Catherine A. Macken and Kevin P. Murphy
Theoretical Division, Los Alamos National Laboratory, Los Alamos, NM 87545.
Hidden Markov Models (HMMs) have received considerable attention in the recent literature as models underlying recognition of patterns in DNA and RNA, gene finding, speech recognition and other applications. With few exceptions, the approach adopted has required prespecification of the topology of the HMM. Since HMMs have typically been used in structured contexts, such as on a family of protein sequences to discover motifs, or to predict the two-dimensional structure of RNA, there is often a natural topology that can be specified. The analysis then requires inference of the independent probabilities of transition among the hidden states and of symbol emission, that is, of Pr{Xt+l|Xt} and Pr{st|Xt}, where t is the current time and Xt and st are the state and symbol (respectively) at time t.

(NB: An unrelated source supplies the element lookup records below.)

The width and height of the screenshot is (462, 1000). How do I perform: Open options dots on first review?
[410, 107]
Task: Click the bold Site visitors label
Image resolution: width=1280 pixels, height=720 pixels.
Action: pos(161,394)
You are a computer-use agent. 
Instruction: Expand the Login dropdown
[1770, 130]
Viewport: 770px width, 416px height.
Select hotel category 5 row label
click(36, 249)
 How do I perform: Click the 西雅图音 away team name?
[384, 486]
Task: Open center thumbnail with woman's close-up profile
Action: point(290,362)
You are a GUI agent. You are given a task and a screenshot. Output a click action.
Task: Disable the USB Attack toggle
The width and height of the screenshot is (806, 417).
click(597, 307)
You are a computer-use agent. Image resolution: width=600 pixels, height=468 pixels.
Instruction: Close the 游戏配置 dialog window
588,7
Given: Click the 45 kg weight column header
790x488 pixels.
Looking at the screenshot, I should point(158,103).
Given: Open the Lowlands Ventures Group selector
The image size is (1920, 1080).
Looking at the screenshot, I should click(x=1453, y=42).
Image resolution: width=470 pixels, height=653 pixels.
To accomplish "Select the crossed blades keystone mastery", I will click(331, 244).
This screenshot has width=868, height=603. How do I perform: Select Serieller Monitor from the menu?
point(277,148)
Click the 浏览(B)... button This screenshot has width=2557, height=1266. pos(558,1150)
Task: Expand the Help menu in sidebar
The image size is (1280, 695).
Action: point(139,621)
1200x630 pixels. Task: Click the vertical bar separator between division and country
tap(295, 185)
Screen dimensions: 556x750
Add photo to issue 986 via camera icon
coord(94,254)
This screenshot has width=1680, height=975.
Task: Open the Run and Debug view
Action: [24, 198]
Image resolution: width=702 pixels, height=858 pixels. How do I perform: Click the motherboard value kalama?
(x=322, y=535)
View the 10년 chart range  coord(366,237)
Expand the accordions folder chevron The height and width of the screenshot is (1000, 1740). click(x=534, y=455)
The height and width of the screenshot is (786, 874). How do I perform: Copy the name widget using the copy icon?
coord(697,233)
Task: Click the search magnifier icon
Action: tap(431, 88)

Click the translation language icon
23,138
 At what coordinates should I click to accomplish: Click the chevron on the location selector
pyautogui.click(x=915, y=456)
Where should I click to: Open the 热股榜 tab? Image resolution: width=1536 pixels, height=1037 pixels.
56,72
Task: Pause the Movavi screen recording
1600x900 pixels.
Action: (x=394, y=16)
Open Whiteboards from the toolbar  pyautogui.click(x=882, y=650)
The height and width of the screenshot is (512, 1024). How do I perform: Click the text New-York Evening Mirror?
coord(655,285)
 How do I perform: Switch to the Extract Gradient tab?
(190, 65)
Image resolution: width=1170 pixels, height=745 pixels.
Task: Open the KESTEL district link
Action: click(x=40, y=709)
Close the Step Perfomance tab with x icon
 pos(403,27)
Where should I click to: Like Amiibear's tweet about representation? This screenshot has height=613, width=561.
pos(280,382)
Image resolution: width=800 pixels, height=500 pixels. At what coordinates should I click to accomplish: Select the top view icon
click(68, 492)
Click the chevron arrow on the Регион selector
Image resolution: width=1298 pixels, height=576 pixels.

Our interest is in generalizing the HMM approach so that we can investigate the usefulness of this model-class in discovering de novo underlying patterns in a long sequence of uncharacterized DNA. Our approach has two major facets:
(i) we generalize the HMM to a non-deterministic probabilistic finite automaton (NPFA) in which transitions among the hidden states are defined by the probabilities: Pr{Xt+l = i,st|Xt} > 0 . (Non-determinism allows for more than one possible transition out of state Xt upon reading the symbol st.) (ii) we infer the topology as well as the parameters of the NPFA from the data.
We are testing our methods using a simple stochastic finite automaton to generate a data stream. We have preliminary results for exon and intron data. Our hope is that we will discover structure in sequences that leads to insights into their fundamental biological properties.
Work supported under contract W-7405-ENG-36.